Saved entries:

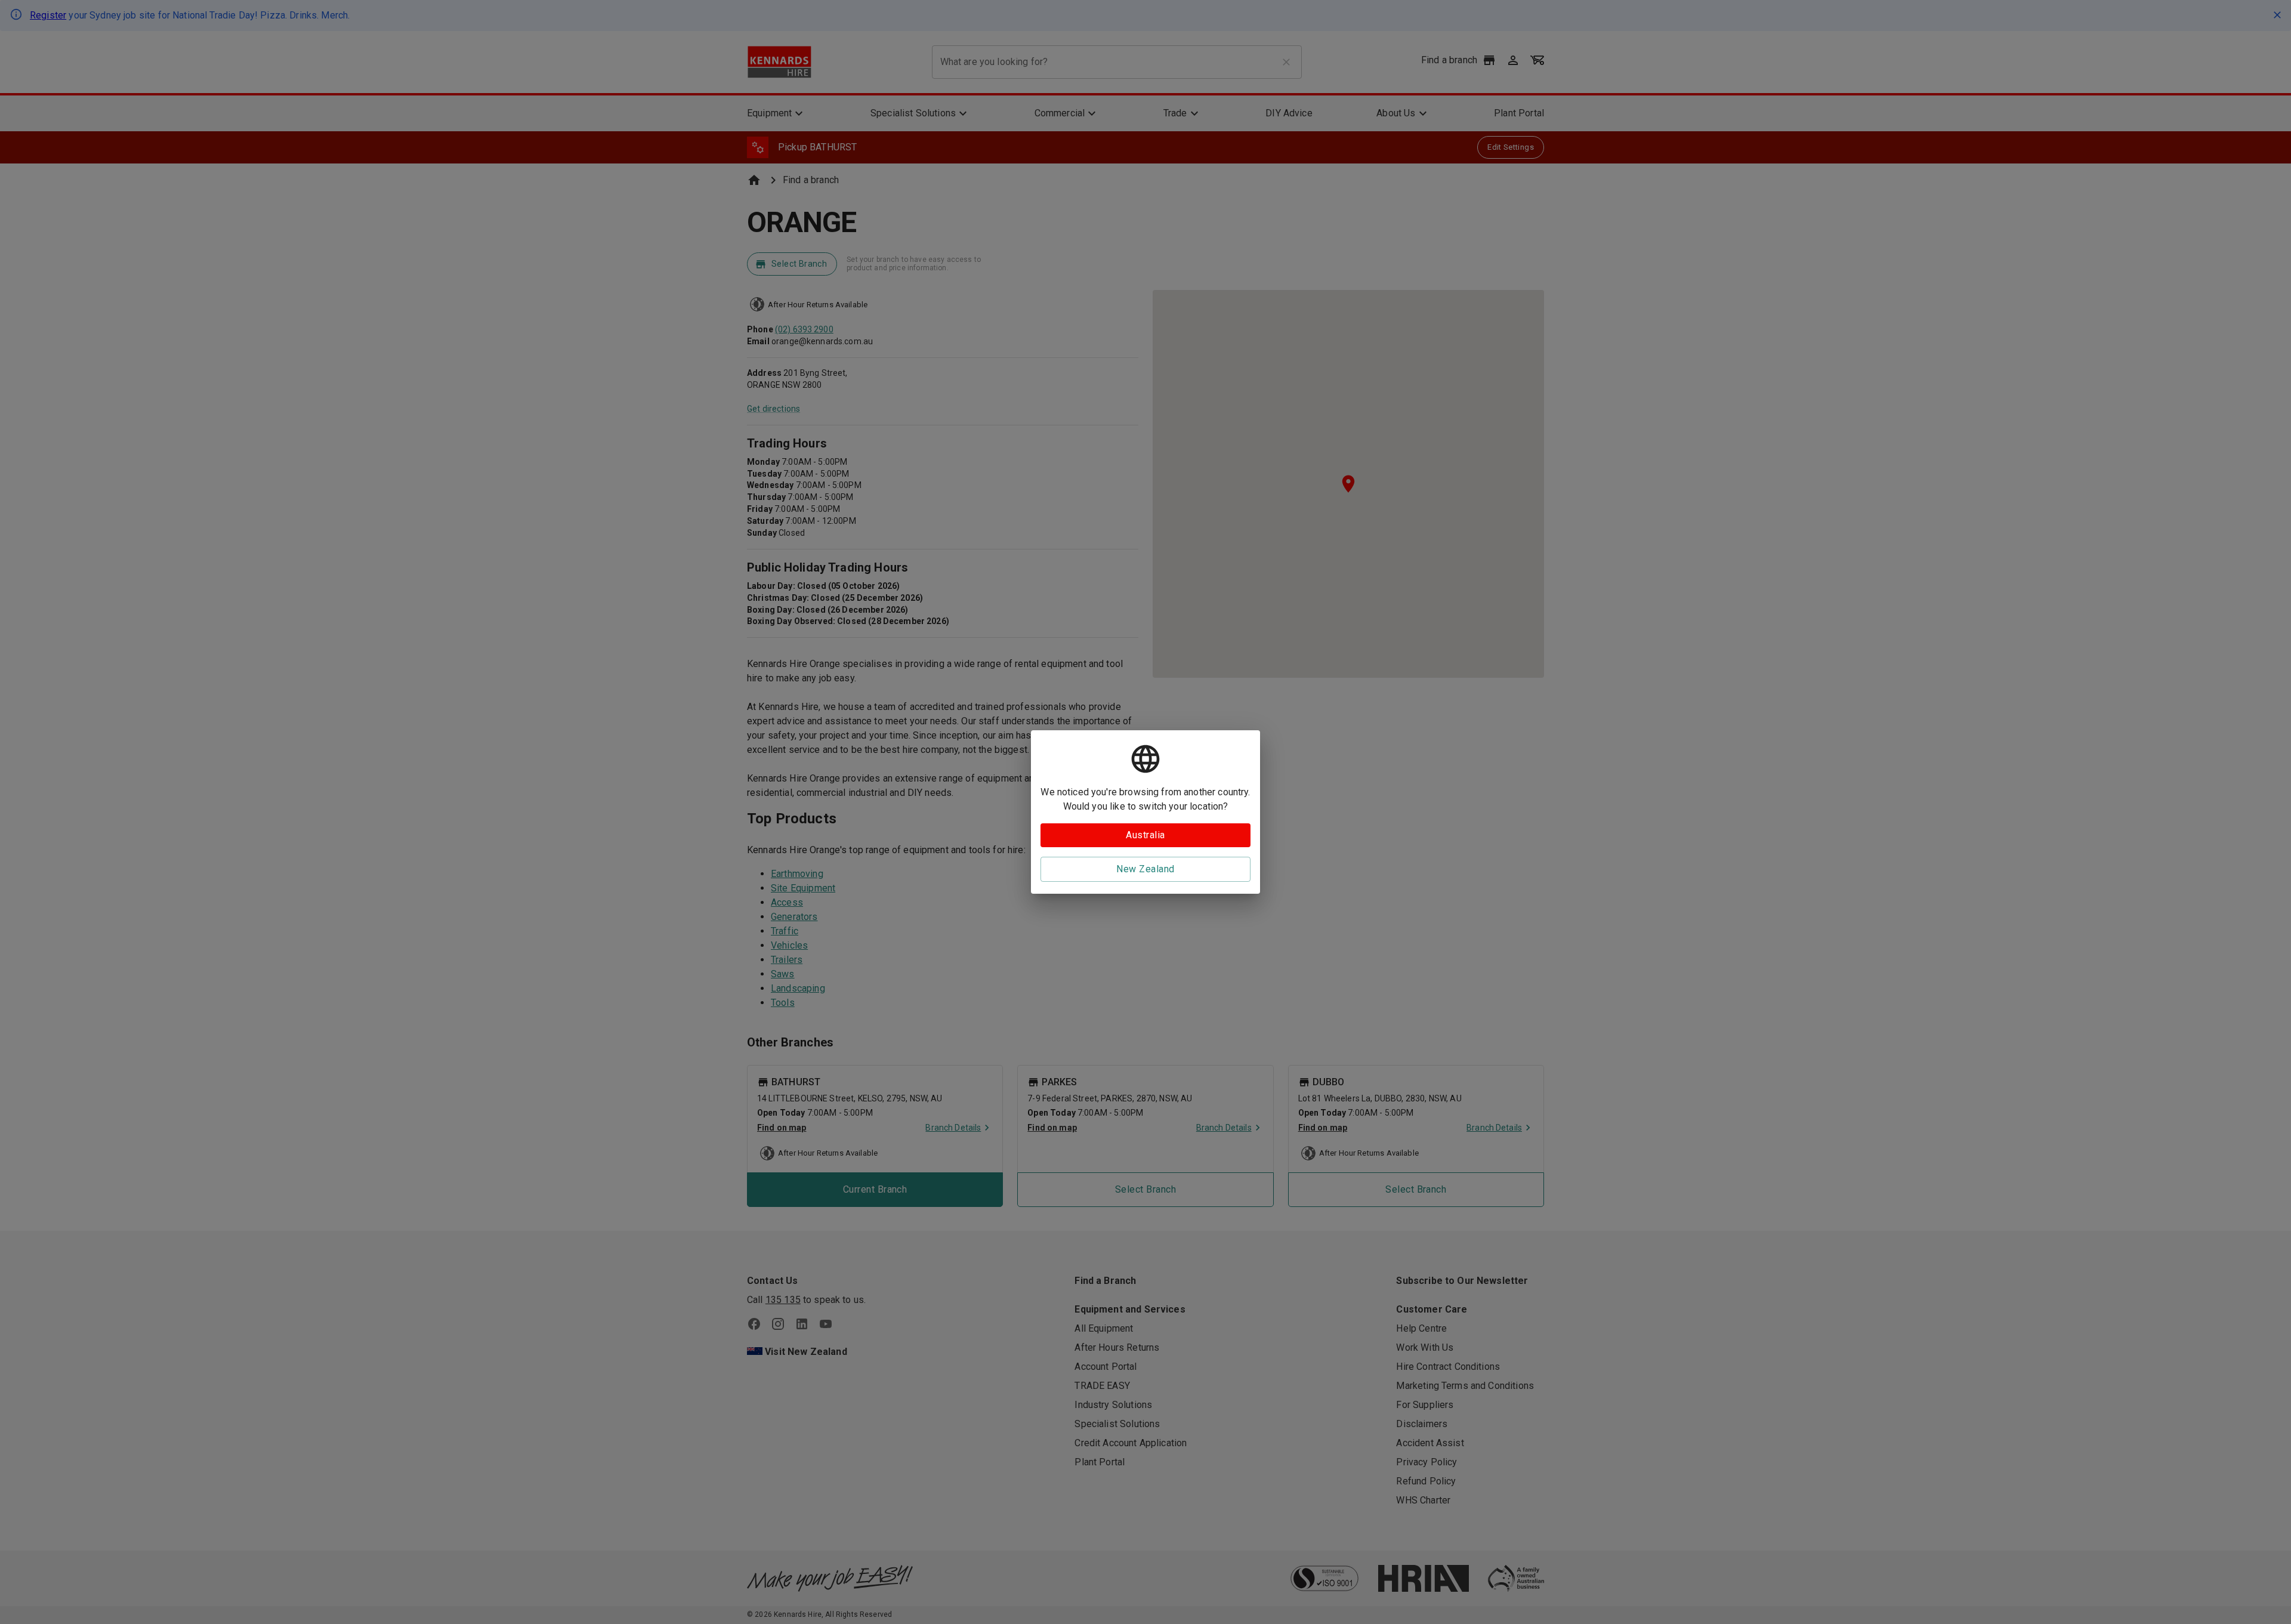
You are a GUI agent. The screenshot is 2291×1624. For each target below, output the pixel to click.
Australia (1145, 835)
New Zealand (1145, 869)
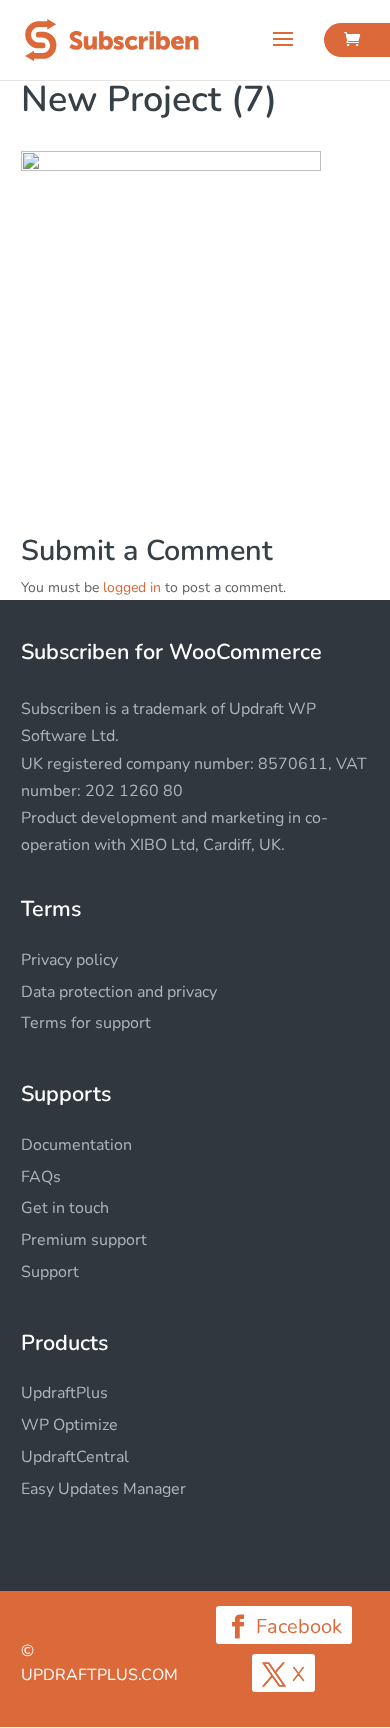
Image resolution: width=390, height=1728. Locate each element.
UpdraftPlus (64, 1393)
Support (50, 1272)
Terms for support (86, 1023)
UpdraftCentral (75, 1457)
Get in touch (65, 1208)
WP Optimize (69, 1425)
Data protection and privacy (119, 992)
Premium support (84, 1240)
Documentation (76, 1145)
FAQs (41, 1177)
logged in (132, 587)
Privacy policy (69, 960)
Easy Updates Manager (103, 1489)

Aim of the task: Across the entries above, find the lines with the string "each" and copy them.

Task solution:
You are a GUI agent. The screenshot is 2291×1624. For each target below, output the pixel to click.
Image resolution: width=390, height=1728. Locate each element.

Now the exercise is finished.